Records from a dataset
* Begin *
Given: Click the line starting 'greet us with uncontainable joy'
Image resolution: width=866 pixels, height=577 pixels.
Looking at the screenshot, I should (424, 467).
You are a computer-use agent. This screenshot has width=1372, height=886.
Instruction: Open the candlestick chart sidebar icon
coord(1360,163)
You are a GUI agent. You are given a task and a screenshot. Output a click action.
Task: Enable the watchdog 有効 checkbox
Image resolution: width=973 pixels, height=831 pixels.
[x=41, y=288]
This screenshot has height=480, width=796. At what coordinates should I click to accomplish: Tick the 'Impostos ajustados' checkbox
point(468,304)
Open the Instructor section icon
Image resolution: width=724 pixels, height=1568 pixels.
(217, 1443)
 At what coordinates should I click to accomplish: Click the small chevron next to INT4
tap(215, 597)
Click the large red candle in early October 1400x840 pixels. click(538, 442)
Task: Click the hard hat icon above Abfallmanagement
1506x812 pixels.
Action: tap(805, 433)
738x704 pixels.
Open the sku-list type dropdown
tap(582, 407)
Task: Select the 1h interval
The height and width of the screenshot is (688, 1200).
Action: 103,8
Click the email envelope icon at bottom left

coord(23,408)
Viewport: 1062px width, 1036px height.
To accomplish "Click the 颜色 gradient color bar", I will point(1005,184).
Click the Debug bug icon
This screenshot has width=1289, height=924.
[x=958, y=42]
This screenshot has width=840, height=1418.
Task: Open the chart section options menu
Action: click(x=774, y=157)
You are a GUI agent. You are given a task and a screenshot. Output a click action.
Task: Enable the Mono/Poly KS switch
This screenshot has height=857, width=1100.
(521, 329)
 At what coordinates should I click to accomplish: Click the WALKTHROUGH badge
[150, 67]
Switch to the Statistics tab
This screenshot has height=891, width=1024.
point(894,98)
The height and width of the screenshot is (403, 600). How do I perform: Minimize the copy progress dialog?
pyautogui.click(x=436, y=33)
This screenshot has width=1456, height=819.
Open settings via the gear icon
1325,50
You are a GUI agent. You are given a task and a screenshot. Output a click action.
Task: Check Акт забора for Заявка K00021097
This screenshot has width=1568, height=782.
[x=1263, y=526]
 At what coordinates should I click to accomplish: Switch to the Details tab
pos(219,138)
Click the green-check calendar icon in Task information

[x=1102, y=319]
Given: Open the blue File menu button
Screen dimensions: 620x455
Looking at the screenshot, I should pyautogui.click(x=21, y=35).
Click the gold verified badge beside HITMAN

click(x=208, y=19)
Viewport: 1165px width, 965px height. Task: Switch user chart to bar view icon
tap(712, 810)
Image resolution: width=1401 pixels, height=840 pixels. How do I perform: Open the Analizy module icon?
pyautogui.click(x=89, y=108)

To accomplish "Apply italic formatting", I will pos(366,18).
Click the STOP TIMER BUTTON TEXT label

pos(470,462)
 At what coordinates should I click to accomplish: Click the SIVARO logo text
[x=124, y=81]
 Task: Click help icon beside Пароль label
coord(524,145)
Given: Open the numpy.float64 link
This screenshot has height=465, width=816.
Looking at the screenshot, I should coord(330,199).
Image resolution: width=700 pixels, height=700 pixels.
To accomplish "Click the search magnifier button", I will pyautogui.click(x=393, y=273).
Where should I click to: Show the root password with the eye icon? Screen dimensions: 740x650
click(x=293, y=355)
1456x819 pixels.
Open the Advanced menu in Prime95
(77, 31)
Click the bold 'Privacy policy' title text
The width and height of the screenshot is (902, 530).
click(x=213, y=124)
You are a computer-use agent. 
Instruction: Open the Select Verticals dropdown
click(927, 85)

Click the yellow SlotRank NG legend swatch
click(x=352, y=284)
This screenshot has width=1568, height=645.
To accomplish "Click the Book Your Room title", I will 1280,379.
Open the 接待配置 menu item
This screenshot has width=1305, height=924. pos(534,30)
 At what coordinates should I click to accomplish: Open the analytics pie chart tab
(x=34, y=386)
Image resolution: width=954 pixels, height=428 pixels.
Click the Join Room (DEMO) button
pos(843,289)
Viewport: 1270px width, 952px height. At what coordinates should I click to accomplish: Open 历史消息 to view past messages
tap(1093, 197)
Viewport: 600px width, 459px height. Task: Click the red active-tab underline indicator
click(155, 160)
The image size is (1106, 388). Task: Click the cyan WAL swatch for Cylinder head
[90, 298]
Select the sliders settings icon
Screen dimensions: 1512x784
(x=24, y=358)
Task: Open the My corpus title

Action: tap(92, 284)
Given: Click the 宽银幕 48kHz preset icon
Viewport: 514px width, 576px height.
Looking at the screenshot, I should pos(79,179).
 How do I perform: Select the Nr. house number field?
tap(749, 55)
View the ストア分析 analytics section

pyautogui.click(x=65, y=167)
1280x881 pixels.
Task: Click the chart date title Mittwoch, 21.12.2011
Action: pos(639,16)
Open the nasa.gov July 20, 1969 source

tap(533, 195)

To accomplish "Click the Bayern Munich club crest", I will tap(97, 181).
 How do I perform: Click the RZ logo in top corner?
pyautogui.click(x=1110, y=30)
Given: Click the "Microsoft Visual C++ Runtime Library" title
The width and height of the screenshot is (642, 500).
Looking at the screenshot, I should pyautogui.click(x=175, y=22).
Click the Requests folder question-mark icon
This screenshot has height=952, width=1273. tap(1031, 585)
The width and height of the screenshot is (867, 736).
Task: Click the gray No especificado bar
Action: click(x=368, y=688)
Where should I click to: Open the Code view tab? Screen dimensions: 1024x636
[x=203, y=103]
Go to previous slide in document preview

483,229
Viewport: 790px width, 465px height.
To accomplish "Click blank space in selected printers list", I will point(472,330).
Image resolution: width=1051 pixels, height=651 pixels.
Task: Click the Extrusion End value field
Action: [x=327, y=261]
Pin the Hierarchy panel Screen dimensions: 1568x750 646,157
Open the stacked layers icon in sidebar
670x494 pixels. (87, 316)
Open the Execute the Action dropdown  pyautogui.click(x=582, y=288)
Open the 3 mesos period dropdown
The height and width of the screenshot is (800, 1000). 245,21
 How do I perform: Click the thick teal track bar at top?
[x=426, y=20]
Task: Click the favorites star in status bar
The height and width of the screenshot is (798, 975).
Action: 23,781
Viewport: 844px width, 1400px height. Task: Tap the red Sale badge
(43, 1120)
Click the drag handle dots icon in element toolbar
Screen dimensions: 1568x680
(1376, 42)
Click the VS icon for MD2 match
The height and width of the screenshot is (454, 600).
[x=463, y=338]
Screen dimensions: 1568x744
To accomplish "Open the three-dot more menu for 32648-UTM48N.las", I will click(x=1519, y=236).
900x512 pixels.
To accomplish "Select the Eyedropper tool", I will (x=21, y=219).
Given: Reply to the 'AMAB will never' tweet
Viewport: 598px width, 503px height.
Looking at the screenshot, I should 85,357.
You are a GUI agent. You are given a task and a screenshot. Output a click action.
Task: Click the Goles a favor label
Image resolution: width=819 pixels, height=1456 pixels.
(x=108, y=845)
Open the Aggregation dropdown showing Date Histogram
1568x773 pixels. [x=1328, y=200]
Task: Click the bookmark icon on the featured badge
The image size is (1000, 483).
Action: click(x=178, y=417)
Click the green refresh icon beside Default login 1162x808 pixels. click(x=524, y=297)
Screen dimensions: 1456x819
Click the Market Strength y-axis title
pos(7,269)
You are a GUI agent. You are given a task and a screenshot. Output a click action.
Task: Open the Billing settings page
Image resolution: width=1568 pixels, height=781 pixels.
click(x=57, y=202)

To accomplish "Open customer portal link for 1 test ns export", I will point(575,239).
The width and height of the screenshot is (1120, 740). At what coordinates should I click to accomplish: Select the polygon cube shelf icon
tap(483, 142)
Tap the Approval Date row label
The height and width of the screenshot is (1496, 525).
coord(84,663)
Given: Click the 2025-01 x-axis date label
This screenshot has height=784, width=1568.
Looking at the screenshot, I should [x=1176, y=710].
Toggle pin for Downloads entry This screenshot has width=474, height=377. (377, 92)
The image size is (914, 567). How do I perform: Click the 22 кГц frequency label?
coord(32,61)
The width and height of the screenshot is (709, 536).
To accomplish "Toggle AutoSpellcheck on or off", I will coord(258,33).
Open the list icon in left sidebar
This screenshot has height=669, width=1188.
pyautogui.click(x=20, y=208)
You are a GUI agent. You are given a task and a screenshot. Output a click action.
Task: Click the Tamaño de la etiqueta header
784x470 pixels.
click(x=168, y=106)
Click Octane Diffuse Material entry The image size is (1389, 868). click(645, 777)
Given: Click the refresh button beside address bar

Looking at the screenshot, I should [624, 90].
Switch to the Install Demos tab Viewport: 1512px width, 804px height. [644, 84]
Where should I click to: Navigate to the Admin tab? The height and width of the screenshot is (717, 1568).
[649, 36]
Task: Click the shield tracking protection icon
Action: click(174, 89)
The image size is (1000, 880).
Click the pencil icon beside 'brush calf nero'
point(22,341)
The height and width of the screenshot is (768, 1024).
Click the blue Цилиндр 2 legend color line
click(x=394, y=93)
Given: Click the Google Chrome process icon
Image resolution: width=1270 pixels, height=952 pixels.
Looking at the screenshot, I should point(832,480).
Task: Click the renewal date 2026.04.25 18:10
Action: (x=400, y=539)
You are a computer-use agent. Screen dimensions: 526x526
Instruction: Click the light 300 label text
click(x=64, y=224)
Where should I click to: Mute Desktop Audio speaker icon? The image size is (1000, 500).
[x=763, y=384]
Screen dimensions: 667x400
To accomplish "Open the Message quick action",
* End *
**What you need to do:** Write out the lines above word for word, starting with the line that contains "Viewport: 600px width, 459px" and stopping after the line that contains "The height and width of the screenshot is (800, 1000).".

**Solution for this task:**
Viewport: 600px width, 459px height. Task: Click the red active-tab underline indicator
click(155, 160)
The image size is (1106, 388). Task: Click the cyan WAL swatch for Cylinder head
[90, 298]
Select the sliders settings icon
Screen dimensions: 1512x784
(x=24, y=358)
Task: Open the My corpus title

Action: tap(92, 284)
Given: Click the 宽银幕 48kHz preset icon
Viewport: 514px width, 576px height.
Looking at the screenshot, I should pos(79,179).
 How do I perform: Select the Nr. house number field?
tap(749, 55)
View the ストア分析 analytics section

pyautogui.click(x=65, y=167)
1280x881 pixels.
Task: Click the chart date title Mittwoch, 21.12.2011
Action: pos(639,16)
Open the nasa.gov July 20, 1969 source

tap(533, 195)

To accomplish "Click the Bayern Munich club crest", I will tap(97, 181).
 How do I perform: Click the RZ logo in top corner?
pyautogui.click(x=1110, y=30)
Given: Click the "Microsoft Visual C++ Runtime Library" title
The width and height of the screenshot is (642, 500).
Looking at the screenshot, I should pyautogui.click(x=175, y=22).
Click the Requests folder question-mark icon
This screenshot has height=952, width=1273. tap(1031, 585)
The width and height of the screenshot is (867, 736).
Task: Click the gray No especificado bar
Action: click(x=368, y=688)
Where should I click to: Open the Code view tab? Screen dimensions: 1024x636
[x=203, y=103]
Go to previous slide in document preview

483,229
Viewport: 790px width, 465px height.
To accomplish "Click blank space in selected printers list", I will point(472,330).
Image resolution: width=1051 pixels, height=651 pixels.
Task: Click the Extrusion End value field
Action: [x=327, y=261]
Pin the Hierarchy panel Screen dimensions: 1568x750 646,157
Open the stacked layers icon in sidebar
670x494 pixels. (87, 316)
Open the Execute the Action dropdown  pyautogui.click(x=582, y=288)
Open the 3 mesos period dropdown
The height and width of the screenshot is (800, 1000). 245,21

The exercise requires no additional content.